■ **GIVEN INSTRUCTION**:
Return everything from the line containing "Given: Toggle the Nem kell checkbox" down to the end of the data, word for word. Leave the pictures out of your answer.

** Start of ITEMS **

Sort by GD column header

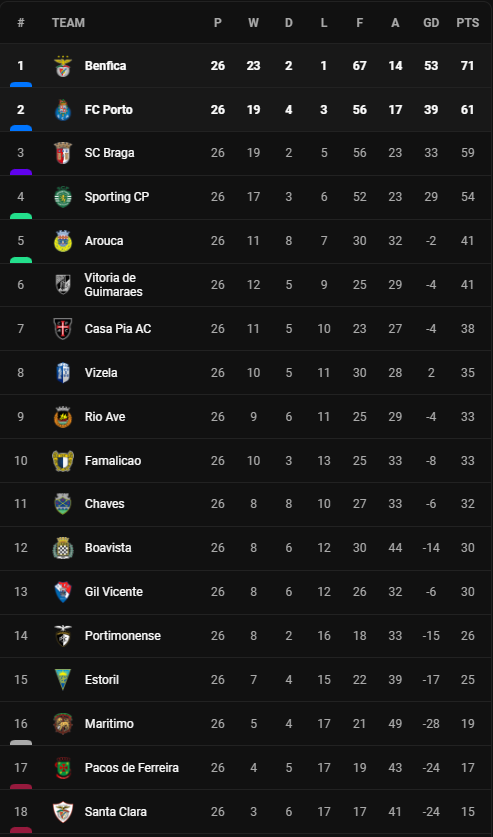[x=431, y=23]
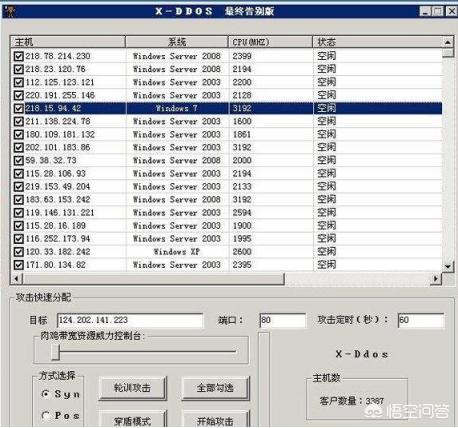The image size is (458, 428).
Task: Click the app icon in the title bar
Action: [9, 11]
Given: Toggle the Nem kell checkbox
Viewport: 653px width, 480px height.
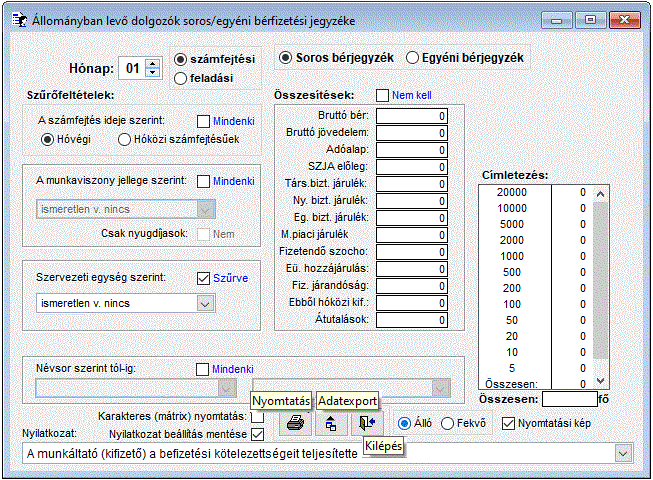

** End of ITEMS **

■ **EXERCISE OUTPUT**:
Given: Toggle the Nem kell checkbox
Viewport: 653px width, 480px height.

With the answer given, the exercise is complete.